Site design and development planning is already under way, and construction is expected to start later this year. Bristol Myers Squibb did not disclose when the facility would go into operation.

Extends partnership with Evotec

Separately, Bristol Myers Squibb has exercised its option to extend a partnership with German drug discovery and development company Evotec on targeted protein degradation.

The partnership was established in 2018 to identify first-in-class drug candidates initially focusing on solid tumors. It leverages Evotec’s proprietary PanOmics platform, which combines enhanced throughput proteomics, high throughput transcriptomics and cell imaging with the integrated data analysis platform PanHunter.

Evotec said the approach has generated a pipeline of novel first-in-class targeted protein degradation projects, two of which have transitioned successfully into lead optimization. The company added that the high quality of the data and the number of promising drug targets identified using the PanOmics and PanHunter platforms has led to the early extension of the collaboration.

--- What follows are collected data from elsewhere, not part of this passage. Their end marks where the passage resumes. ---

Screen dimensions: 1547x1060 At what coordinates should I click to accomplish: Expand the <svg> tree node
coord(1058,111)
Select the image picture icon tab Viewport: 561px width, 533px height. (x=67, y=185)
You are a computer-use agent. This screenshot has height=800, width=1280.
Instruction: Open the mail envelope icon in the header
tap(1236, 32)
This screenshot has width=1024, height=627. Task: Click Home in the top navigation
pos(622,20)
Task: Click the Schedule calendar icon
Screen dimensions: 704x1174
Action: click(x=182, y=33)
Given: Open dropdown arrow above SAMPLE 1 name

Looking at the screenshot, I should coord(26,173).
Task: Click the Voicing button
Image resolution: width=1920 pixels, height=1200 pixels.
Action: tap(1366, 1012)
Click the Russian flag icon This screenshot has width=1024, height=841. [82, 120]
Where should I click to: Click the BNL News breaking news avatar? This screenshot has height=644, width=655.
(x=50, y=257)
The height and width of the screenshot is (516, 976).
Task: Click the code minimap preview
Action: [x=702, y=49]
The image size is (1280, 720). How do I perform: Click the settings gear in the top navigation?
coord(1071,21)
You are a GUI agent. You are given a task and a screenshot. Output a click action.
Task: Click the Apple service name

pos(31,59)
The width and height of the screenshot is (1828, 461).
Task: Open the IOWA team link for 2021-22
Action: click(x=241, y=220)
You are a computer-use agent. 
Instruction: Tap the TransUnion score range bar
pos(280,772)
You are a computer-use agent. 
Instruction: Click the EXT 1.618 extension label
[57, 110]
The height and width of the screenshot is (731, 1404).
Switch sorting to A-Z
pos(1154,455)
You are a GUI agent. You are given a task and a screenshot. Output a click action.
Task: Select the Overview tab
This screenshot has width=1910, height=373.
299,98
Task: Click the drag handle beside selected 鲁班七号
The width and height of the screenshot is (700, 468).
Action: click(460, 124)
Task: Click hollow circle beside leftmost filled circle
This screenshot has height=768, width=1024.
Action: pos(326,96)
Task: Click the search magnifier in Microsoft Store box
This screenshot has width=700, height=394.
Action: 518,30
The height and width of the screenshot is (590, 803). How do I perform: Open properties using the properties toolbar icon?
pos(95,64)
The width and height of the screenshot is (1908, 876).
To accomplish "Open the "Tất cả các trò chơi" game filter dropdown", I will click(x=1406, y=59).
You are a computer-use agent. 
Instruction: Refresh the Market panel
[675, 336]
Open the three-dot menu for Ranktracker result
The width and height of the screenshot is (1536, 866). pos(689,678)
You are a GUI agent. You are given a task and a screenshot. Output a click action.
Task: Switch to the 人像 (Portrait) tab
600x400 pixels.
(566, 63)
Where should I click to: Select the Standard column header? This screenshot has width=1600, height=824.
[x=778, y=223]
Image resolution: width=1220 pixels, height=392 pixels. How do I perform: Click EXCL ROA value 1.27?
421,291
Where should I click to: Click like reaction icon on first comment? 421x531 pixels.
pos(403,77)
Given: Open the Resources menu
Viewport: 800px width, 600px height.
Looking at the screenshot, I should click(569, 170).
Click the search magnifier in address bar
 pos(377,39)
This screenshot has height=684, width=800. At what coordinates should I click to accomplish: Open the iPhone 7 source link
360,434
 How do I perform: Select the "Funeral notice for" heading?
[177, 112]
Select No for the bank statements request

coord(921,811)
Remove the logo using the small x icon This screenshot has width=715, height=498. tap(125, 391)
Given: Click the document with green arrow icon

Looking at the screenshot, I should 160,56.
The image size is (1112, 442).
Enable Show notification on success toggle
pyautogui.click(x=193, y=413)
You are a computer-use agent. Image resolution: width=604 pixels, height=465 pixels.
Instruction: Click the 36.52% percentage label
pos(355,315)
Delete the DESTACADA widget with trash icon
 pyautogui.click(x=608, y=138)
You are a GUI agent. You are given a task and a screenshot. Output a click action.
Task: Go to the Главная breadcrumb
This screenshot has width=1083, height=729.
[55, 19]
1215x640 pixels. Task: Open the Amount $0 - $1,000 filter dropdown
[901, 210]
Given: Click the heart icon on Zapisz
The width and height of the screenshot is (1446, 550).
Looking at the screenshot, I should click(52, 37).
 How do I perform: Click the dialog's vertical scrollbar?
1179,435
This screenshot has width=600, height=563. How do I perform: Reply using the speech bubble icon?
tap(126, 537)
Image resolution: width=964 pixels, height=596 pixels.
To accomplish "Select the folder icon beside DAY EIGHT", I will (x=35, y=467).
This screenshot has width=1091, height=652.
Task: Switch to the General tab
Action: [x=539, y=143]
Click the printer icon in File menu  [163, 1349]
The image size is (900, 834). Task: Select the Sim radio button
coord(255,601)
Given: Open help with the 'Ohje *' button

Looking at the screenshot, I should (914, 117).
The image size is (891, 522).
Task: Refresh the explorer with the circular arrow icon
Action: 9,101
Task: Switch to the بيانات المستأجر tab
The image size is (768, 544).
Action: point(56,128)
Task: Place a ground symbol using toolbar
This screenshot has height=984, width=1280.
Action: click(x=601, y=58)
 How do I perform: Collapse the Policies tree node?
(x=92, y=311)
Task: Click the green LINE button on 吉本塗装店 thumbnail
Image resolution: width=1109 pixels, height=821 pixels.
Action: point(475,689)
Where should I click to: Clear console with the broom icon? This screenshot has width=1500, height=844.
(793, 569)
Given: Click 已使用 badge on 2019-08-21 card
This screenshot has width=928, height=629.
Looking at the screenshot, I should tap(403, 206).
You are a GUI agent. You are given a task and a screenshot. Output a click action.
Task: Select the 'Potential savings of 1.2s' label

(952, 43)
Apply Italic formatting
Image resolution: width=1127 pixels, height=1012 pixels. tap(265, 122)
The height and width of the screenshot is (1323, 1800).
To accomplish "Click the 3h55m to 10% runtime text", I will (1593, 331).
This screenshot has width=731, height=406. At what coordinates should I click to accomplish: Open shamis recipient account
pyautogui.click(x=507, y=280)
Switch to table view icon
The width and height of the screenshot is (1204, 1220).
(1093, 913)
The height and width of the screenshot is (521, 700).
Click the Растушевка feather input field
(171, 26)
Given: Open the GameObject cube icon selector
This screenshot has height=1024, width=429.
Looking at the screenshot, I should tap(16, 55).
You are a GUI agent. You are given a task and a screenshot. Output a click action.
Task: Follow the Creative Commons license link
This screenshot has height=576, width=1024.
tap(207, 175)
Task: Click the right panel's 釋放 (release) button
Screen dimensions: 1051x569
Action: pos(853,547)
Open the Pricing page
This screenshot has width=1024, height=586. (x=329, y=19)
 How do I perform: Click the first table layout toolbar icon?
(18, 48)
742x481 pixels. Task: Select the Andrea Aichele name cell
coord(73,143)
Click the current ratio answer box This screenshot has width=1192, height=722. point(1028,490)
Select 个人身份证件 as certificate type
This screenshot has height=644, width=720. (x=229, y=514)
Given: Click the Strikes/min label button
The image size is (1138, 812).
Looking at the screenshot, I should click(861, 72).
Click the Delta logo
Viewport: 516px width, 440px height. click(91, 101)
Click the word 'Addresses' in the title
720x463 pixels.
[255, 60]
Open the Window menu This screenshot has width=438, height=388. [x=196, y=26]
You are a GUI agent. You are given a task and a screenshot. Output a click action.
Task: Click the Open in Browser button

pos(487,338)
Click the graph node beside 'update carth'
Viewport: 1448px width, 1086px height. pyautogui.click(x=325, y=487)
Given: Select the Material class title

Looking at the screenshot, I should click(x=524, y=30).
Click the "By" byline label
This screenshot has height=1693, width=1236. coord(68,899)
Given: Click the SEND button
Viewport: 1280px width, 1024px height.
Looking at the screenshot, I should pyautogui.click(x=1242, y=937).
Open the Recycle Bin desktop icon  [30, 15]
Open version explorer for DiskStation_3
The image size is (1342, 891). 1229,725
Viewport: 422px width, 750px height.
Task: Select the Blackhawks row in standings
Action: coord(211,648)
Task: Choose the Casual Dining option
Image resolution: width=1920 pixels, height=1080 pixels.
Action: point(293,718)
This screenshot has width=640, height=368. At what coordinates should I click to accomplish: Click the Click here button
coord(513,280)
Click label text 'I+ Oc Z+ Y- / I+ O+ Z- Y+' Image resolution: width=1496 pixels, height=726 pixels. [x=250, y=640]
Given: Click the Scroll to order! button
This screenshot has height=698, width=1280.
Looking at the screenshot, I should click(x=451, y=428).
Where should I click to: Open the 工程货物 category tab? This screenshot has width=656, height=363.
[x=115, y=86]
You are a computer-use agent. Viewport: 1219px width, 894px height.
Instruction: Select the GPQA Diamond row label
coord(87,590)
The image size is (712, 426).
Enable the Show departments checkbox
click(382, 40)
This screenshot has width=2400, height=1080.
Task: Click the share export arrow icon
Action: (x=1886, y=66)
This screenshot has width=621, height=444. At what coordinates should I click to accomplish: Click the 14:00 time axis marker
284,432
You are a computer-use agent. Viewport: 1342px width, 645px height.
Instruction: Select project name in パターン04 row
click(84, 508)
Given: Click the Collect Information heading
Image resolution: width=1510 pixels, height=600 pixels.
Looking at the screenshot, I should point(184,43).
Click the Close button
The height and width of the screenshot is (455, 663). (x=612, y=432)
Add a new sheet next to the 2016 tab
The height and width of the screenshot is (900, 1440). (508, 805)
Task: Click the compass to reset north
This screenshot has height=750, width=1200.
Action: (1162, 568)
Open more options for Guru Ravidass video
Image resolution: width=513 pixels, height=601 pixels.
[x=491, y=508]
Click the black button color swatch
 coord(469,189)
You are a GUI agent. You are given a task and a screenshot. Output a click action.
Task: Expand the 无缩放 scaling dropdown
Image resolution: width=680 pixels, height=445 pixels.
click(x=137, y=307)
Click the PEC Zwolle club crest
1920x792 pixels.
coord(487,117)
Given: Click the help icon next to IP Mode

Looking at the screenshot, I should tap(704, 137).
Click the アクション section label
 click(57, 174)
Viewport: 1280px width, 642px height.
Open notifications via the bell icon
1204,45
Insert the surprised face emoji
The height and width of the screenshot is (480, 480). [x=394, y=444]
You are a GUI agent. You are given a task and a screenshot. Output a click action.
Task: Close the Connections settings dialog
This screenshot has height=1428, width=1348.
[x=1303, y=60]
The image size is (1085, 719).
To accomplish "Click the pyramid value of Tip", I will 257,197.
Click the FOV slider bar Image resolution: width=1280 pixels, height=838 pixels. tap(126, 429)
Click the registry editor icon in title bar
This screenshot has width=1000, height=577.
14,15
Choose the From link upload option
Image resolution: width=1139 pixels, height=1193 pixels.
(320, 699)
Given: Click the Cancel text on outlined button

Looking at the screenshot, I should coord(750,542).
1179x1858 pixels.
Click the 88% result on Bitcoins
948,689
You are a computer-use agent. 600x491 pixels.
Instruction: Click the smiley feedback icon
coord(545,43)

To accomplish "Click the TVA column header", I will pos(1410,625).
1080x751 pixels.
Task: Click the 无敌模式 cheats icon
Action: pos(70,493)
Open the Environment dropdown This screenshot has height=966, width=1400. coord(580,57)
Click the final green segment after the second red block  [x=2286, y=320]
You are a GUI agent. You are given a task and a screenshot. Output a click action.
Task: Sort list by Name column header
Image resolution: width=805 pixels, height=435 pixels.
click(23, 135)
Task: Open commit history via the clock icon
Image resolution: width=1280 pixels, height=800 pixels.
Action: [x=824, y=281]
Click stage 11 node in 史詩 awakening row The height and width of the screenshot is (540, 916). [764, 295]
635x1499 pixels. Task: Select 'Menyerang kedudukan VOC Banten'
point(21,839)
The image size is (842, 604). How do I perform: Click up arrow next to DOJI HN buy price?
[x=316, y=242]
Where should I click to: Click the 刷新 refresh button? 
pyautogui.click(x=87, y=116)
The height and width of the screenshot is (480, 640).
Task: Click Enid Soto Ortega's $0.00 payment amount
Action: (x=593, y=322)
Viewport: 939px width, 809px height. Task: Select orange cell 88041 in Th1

Cord Dohrmann, Evotec’s chief scientific officer, commented: “Targeted protein degradation is an emerging new therapeutic modality with enormous potential to reach not only proven drug targets through a novel mechanism of action, but also traditionally undruggable targets and thus discover and develop first-in-class, disease-modifying therapeutics.

The extension has triggered an undisclosed payment to Evotec to further expand screening efforts, thereby continuing to grow the pipeline.